“Aap ko toh tourist guide hona chaiye!” (You should rather be a tourist guide!), my sister joked with Praveen, the auto driver we met a few moments ago. Acting on Praveen’s advice was the best thing we did that afternoon.
It was the month of April, last year. We had arrived at Mangalore around noon after visiting Bekal Fort in Kerala. Our train to Bangalore wasn’t until 9 PM. We had the entire afternoon and evening in Mangalore without any specific plans. Mangalore being a coastal city we knew we would be spending the afternoon at a beach. We had some financial limitations and wanted to restrain our expenses for the day. The waiter at the insignificant roadside eatery, where we had a delicious lunch of Pomfret fish curry and rice, recommended we go to Panambur Beach. We were, however, interested in Surathkal Beach as it was recommended by a friend but on enquiry got to know it was a little away from the city. Tad hesitantly, we settled for Panambur as it was accessible by bus and hence would cost less.

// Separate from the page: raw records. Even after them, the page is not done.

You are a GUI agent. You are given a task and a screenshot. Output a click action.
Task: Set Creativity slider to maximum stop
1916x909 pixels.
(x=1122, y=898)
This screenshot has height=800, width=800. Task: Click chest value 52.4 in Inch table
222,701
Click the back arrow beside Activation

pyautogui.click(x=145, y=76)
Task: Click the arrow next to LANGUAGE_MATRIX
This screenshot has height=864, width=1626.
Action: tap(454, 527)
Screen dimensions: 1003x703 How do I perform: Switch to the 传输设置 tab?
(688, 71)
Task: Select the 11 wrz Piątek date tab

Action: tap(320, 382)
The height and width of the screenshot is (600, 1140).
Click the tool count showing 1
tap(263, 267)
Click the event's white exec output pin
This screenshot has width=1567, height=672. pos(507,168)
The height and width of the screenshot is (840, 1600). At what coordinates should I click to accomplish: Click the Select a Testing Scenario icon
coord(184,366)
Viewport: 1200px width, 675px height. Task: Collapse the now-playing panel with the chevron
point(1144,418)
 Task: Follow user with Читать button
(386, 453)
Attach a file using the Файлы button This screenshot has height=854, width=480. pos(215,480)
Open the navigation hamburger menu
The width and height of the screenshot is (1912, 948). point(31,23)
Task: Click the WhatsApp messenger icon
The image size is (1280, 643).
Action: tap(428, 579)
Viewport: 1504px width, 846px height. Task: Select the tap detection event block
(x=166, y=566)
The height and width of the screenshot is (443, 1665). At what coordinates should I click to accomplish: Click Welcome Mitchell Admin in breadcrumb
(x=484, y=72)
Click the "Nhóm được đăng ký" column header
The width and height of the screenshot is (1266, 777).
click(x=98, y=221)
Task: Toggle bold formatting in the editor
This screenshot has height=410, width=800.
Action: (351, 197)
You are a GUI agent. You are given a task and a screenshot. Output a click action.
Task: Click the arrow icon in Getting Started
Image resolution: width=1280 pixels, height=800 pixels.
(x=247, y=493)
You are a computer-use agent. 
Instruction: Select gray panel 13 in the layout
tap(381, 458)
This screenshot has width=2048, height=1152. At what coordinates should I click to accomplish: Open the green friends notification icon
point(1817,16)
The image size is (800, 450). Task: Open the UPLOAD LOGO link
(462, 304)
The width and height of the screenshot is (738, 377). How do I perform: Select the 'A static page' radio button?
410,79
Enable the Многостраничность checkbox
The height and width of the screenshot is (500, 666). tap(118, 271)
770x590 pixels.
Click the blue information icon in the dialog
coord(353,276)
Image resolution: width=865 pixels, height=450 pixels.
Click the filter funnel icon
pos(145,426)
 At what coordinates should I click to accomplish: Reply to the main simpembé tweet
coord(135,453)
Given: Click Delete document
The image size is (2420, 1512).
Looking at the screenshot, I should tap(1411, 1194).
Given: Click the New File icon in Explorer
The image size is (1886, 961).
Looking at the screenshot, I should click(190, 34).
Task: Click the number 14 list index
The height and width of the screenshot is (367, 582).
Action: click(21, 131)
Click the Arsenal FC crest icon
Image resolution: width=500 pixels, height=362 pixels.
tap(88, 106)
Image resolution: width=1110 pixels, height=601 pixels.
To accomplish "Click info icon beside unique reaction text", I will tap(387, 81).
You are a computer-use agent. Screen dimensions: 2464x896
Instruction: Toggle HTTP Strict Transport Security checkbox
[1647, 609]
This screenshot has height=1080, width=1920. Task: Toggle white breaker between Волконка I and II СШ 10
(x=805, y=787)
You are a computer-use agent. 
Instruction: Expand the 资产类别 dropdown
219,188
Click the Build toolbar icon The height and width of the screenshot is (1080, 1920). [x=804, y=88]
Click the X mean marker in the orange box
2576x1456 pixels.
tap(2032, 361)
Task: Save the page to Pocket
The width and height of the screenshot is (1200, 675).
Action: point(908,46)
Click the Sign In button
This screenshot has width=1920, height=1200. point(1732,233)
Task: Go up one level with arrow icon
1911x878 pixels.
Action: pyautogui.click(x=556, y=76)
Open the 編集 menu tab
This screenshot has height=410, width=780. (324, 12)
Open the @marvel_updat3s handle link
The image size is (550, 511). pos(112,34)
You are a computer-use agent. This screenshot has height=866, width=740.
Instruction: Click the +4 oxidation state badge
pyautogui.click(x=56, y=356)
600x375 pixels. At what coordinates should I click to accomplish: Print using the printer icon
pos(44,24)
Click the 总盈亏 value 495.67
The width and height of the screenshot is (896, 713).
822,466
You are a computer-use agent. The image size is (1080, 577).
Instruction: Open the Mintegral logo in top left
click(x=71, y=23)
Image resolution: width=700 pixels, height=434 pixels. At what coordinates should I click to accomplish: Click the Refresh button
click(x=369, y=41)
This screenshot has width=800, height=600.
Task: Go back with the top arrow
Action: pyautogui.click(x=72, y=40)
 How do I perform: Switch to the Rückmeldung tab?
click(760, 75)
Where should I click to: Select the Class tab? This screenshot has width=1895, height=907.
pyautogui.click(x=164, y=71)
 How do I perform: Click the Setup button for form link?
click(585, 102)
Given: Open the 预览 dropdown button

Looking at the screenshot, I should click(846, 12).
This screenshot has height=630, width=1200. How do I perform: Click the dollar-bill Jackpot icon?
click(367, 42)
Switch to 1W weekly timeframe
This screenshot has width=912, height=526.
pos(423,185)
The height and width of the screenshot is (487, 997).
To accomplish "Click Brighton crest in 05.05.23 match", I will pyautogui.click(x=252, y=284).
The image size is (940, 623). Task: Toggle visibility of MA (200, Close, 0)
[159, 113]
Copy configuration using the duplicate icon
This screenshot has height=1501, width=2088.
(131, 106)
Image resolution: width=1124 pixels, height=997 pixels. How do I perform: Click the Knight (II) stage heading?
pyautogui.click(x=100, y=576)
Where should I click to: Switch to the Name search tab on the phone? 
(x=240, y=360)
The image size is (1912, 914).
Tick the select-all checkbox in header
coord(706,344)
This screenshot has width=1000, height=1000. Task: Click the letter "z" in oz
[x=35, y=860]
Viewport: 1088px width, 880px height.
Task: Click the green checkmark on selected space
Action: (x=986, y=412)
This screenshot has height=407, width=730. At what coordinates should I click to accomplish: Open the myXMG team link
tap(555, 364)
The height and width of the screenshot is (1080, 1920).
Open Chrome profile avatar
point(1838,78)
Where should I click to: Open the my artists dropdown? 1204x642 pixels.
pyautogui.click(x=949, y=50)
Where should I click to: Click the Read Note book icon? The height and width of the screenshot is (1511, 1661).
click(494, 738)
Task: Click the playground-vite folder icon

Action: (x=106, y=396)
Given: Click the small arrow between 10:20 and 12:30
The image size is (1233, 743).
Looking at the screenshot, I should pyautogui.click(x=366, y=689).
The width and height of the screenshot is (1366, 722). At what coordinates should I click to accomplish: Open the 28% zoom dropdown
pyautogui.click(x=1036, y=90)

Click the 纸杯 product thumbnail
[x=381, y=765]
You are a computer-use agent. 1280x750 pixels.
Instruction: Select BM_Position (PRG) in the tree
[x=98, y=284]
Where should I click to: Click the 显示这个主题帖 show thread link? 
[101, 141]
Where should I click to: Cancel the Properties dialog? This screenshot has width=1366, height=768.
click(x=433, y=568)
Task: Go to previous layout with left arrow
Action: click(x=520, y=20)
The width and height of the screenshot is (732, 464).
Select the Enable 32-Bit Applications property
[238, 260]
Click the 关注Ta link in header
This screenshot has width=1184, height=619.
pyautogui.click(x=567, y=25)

We landed at Panambur only to realize this was not the place where we would like to spend the rest of the day. It was crazily crowded even with the blazing Sun in the hot coastal afternoon. The sand was burning, and the place looked like a fair – joyrides for children, camel and horse rides, hawkers selling ice-creams, and what not. We immediately decided to spend whatever money it takes and go to Surathkal Beach instead. Walking through the heated sand out of the beach was an ordeal in itself and then there were no autos waiting by the roadside.
After a while Praveen arrived and was ready to take us to Surathkal for an amount that seemed a little high but at that moment we were in no mood to haggle. Wasting no time, we hopped in. Praveen started his auto and just took a turn towards our destination when I poured out my frustration about Panambur beach. I also told him that we have a train from Mangalore at night and would need to go back. Praveen recommended we go to Tannirbhavi beach instead as it would be easier to go back to the city from there.
Tannirbhavi turned out to be just like our kind of a place. The beach wasn’t much crowded and lacked the hustle and bustle of Panambur. The eateries and a few joyrides were restricted to just one small section of the beach a little away from the sea. The sand was clean, pristine and much cooler. The best part was the tall pine trees all along the beach that not only made it scenic but also provided refuge from the hot afternoon sun.
Set on the shores of the mighty Arabian Sea, Tannirbhavi beach was just perfect for nature lovers like us – peaceful, serene, and tranquil. It may not appeal much to those who love beach activities as it had none. We spent the rest of the afternoon wading knee deep into the water, walking leisurely on the sparkling sand through the length of the beach, listening to the waves lazily crashing on the beach, observing the golden coloured crabs hurriedly make their way and disappear into the sand, watching the playful sea birds flying around in definite patterns, and when the Sun felt hot resting under the shades of Pine.
As the afternoon was slowly giving way to evening, a cluster of clouds came along floating into the sky and the setting Sun played hide and seek with us. The result was, we did not have the perfect sunset but that didn’t matter instead we watched a young man practicing his surfing skills in the tides.
Praveen had mentioned a certain tree park nearby which he said was a must visit. He also told us about a temple in Mangalore. We were so lost in quietude at the scenic beach that we totally forgot about the tree park and remembered only when we were leaving the beach. We decided to give it a miss. On the other side of the beach runs Phalguni River, where one can take a ferry ride and cross over to Mangalore City. It’s the cheapest way to go to the city from the beach – something we wouldn’t have known had it not been for Praveen.
On reaching the other side of the river we visited the temple that Praveen had mentioned before heading to the Railway Station. The temple was beautiful and it was a good way to end our day at Mangalore.
Isn’t it fascinating to meet random people like Praveen while travelling! To me, they are God-send. Praveen was an auto driver, who went out of his way to help and guide random strangers in his city. It wasn’t a part of his duty. Rather he could have misguided and taken advantage of us in the lure of making some quick buck from ill-informed tourists. Instead he gave us a glimpse of Mangalore in the 20 minutes that we spent with him and invited us personally to come again for a longer period. He even created an itinerary for us to spend the rest of the day in the best possible way. Such delightful rendezvous add so much colour to travel memories.
Ever since, our memories of Mangalore is associated with Praveen and we can never forget the beautiful afternoon at Tannirbhavi Beach. I will go back to Mangalore as I haven’t explored the city at all and whenever I do so, I will reach out for Praveen.